Pietsch was reputed to be a tireless socialite well into his old age. He associated daily with actors, artists and politicians, and had an intimate knowledge of Berlin's social scene, cafes, restaurants and balls, and was much admired by his female readers. Pietsch harnessed his Christmas Eve birthday to celebrate the whole day, starting at midnight. Alfred Kerr wrote of Pietsch:

He is a daredevil, shrugging off his seventy years, and draws in all the joie de vivre to live life to the full. He has hardly given up hope for women, and he is even dangerous in their presence. He appears at every notables' banquet, every premiere, and at the opening of every show.

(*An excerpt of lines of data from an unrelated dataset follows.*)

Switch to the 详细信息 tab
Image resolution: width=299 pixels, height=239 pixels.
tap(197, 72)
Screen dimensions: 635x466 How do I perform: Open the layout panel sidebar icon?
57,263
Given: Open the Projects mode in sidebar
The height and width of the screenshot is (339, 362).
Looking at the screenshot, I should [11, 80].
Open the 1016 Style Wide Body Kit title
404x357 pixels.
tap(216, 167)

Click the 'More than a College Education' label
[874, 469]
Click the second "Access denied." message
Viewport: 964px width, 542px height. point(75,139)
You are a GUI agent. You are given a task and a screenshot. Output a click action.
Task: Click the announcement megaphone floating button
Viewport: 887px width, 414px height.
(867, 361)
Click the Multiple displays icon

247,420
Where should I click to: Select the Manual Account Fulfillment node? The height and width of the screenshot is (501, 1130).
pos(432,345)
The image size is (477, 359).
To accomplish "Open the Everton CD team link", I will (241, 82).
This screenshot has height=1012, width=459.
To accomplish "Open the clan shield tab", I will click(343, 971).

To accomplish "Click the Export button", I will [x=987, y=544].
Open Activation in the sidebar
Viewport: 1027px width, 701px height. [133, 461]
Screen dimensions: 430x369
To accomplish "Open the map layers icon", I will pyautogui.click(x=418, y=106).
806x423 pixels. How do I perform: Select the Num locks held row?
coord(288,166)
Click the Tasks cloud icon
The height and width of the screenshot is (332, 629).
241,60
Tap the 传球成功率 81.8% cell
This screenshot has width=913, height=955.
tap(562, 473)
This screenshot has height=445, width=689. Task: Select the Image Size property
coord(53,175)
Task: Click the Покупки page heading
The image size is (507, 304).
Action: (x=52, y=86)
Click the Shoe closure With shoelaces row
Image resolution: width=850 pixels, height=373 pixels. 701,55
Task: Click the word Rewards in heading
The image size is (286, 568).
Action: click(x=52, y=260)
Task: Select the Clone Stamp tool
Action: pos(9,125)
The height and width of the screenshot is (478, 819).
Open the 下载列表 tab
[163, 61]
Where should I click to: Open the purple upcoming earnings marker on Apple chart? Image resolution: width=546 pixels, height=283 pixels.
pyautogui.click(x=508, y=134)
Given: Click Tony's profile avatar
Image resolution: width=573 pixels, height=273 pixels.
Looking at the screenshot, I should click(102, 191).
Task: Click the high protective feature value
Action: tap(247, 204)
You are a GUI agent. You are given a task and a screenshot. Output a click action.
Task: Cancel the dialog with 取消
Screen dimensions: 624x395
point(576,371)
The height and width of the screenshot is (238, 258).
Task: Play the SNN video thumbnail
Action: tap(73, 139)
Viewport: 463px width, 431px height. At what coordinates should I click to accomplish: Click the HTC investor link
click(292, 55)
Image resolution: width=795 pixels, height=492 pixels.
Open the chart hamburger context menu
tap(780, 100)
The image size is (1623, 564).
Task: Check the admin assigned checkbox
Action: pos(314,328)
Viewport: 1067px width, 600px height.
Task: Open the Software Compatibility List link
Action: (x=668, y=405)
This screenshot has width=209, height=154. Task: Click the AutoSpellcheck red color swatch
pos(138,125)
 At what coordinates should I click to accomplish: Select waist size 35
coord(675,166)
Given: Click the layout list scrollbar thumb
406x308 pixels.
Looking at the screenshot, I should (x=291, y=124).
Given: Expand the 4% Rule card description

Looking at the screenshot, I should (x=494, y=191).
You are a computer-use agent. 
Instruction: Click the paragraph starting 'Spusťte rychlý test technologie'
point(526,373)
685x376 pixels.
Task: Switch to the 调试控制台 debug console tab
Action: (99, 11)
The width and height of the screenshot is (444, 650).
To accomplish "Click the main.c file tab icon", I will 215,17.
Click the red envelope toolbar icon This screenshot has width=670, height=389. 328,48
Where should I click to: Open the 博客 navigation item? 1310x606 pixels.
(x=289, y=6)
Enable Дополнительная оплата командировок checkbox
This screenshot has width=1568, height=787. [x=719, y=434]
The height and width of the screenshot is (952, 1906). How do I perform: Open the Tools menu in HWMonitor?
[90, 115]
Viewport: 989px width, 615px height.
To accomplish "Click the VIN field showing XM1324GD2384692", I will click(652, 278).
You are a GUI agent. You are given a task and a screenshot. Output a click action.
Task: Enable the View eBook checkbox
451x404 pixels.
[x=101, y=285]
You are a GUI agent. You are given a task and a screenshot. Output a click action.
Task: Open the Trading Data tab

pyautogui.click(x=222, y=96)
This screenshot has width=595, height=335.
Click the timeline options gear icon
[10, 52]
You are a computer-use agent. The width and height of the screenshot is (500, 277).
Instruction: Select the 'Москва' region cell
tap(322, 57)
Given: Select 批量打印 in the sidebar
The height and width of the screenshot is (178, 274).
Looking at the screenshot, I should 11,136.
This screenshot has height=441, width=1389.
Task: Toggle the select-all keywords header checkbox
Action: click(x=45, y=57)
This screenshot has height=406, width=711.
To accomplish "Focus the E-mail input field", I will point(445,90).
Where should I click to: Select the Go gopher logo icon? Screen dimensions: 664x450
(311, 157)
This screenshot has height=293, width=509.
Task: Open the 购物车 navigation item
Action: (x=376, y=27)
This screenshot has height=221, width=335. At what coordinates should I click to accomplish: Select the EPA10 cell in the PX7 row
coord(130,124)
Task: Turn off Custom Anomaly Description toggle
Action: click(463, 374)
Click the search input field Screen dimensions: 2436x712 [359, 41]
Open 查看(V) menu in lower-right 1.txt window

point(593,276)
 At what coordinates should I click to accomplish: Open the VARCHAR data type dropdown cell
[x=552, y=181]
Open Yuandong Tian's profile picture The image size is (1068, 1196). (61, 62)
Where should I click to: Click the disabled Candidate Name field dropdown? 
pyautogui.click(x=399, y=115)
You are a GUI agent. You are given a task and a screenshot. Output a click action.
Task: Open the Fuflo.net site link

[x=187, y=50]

Walther Kiaulehn recalls similarly:

Pietsch was a talented painter who withdrew from his easel with his imperious talents into society. He was the confidant of houses where art was loved. Humorous and gallant, he chatted about everything having to do with old families and new images, exhibitions, on the dresses of the ladies, suppers, and studio visits.

The most important of Pietsch's close acquaintances were labor leader Ferdinand Lassalle, the sculptor Reinhold Begas, the painter Adolph Menzel
and the writers Theodor Storm and Ivan Turgenev. With the latter, Pietsch was in particularly close contact, both in Berlin and in Baden Baden.

==Selected works==
- Aus Welt und Kunst : Studien und Bilder. Jena : Costenoble, 1867 (2 volumes)
- Von Berlin bis Paris. Kriegsbilder (1870–1871). Berlin 1871
- Nach Athen und Byzanz. Ein Frühlingsausflug. Berlin: Janke 1871
- Orientfahrten eines Berliner Zeichners. Berlin: Janke 1871
- Marokko. Briefe von der deutschen Gesandtschaftsreise nach Fez im Frühjahr 1877. Leipzig: Brockhaus 1878
- Wallfahrt nach Olympia im ersten Frühling der Ausgrabungen (April und Mai 1876) nebst einem Bericht über die Resultate der beiden folgenden Ausgrabungs-Campagnen. Reisebriefe. Berlin: Luckhardt 1879
- Andreas Achenbach. Breslau 1880
- Paul Meyerheim. Breslau 1881
- Die deutsche Malerei der Gegenwart auf der Jubiläums-Ausstellung der Königlichen Akademie der Künste zu Berlin 1886. München: Hanfstaengel 1886
- Die Malerei auf der Münchener Jubiläums-Kunst-Ausstellung 1888. München: Hanfstaengel 1888–1889
- Ludwig Pietsch: Wie ich Schriftsteller geworden bin. Der wunderliche Roman meines Lebens.
  - Volume 1: Erinnerungen aus den Fünfziger Jahren. Berlin: Fontane 1893.
  - Volume 2: Erinnerungen aus den Sechziger Jahren. Berlin: Fontane 1894.
  - Newly edited by Peter Goldammer, Berlin: Aufbau-Verlag 2000. ISBN 3-351-02875-X
- Aus jungen und alten Tagen. Memoirs. Berlin : Fontane 1904

==Bibliography==

- Ludwig Pietsch on his 80th Birthday, 25. Dezember 1904. Berlin: von Holten 1909
- Letters of a friendship: Correspondence between Ludwig Pietsch and Theodor Storm. Assembled by Volquart Pauls. Heide: Boyens 1939
- Ivan Turgenev to Ludwig Pietsch. Correspondence from 1864–1883. Edited by Alfred Doren. With illustrations by Ludwig Pietsch. Berlin: Propyläen-Verlag 1923
- Der Große Brockhaus, 15th printing, 1933, Volume 14, p. 564.